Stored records
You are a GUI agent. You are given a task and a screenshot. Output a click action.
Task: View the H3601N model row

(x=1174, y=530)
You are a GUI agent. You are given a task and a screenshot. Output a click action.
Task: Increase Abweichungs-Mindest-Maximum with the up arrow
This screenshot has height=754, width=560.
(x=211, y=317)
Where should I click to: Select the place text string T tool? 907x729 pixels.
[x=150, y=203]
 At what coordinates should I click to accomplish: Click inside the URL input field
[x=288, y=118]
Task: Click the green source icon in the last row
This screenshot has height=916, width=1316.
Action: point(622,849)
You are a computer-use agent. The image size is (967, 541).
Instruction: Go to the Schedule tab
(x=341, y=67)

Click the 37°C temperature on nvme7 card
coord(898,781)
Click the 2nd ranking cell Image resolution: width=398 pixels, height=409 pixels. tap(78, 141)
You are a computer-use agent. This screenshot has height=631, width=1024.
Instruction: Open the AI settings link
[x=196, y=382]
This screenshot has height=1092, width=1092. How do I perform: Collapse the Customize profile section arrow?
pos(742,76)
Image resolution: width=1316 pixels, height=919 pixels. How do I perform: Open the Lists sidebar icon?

■ **Aim of the task**
Write out again only the lines from the one with "Task: Click the" through the last line of the records above. Keep every word as it stands.

■ **Exercise result**
Task: Click the green source icon in the last row
This screenshot has height=916, width=1316.
Action: point(622,849)
You are a computer-use agent. The image size is (967, 541).
Instruction: Go to the Schedule tab
(x=341, y=67)

Click the 37°C temperature on nvme7 card
coord(898,781)
Click the 2nd ranking cell Image resolution: width=398 pixels, height=409 pixels. tap(78, 141)
You are a computer-use agent. This screenshot has height=631, width=1024.
Instruction: Open the AI settings link
[x=196, y=382]
This screenshot has height=1092, width=1092. How do I perform: Collapse the Customize profile section arrow?
pos(742,76)
Image resolution: width=1316 pixels, height=919 pixels. How do I perform: Open the Lists sidebar icon?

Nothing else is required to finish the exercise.